begin Excerpted passage

Natural Gas Distribution: Consists of New Jersey Natural Gas Company (“NJNG”), a natural gas utility company that provides regulated retail natural gas service to residential and commercial customers in central and northern New Jersey and engages in or supervises the off-system sales and capacity release markets and is developing a broad range of strategies to decarbonize its operations, including clean fuels and behind the meter solutions.

Energy Services:  Maintains and transacts around a portfolio of physical assets consisting of natural gas storage and transportation contracts and also provides wholesale energy management services to other energy companies and natural gas producers in market areas including states from the Gulf Coast and Mid-continent regions to the Appalachian and Northeast regions, the West Coast and Canada.

Clean Energy Ventures: Investor, owner, and operator in the renewable energy sector, including, but not limited to, investments in residential and commercial rooftop and ground mount solar systems.

Storage and Transportation:  Includes investments in natural gas transportation and storage assets and is comprised of the following: Steckman Ridge, which is a partnership that owns and operates a 17.7 Bcf natural gas storage facility, with up to 12 Bcf working capacity, in western Pennsylvania that is 50 percent owned by a Company Subsidiary; Leaf River Energy Center, a natural gas storage facility located in southeastern Mississippi with a combined working natural gas storage capacity of 32.2 million dekatherms; and Adelphia Gateway, an 84-mile pipeline in southeastern Pennsylvania and Delaware.

Home Services:  Consists of NJR Home Services Company, which provides Heating, Ventilating, and Air Conditioning (“HVAC”) service, sales and installation of appliances, as well as installation of solar equipment, generators and plumbing services.


b.

end Excerpted passage

*Actions to take*.
[1] Rewrite the business segment descriptions starting with "Clean Energy Ventures: Investor, owner, and" and going on through "mount solar systems.", swapping "rooftop" for "carport".
[2] In the business segment descriptions, how long is the Adelphia Gateway pipeline?

begin Supplied material

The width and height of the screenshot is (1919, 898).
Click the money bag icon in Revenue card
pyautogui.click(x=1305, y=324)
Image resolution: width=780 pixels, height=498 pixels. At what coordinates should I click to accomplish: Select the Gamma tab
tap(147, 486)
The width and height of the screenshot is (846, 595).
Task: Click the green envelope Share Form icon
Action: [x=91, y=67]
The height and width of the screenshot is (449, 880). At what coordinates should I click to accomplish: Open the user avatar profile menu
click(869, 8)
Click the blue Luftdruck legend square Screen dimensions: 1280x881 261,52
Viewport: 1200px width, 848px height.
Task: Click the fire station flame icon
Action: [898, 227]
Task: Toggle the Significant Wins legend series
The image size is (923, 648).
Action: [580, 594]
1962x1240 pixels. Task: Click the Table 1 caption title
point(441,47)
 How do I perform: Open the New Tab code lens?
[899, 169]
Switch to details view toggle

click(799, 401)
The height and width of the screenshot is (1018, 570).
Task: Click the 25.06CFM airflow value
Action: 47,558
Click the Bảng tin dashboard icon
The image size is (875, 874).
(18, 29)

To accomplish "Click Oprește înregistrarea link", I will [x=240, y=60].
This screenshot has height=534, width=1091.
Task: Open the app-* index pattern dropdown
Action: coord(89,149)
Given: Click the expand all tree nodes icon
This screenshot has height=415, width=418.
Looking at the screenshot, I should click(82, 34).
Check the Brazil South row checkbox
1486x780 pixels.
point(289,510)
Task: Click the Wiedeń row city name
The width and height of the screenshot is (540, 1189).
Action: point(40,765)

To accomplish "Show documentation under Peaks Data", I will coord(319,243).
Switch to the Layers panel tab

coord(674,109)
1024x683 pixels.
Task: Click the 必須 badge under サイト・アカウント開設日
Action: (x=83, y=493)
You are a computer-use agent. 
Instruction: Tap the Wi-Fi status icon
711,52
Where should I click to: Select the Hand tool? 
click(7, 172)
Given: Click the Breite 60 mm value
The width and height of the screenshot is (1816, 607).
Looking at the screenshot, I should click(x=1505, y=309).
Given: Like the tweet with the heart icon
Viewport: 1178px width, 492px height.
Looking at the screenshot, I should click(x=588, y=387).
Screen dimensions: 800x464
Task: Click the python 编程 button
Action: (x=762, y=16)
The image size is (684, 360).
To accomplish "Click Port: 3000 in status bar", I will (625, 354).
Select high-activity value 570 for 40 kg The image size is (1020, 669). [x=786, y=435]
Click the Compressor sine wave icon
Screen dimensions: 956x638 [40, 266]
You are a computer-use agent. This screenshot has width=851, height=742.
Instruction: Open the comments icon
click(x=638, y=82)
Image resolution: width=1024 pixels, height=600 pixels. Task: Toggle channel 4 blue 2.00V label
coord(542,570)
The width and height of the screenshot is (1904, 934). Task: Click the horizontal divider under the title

end Supplied material

*The answers*.
[1]
Clean Energy Ventures: Investor, owner, and operator in the renewable energy sector, including, but not limited to, investments in residential and commercial carport and ground mount solar systems.

[2] 84 miles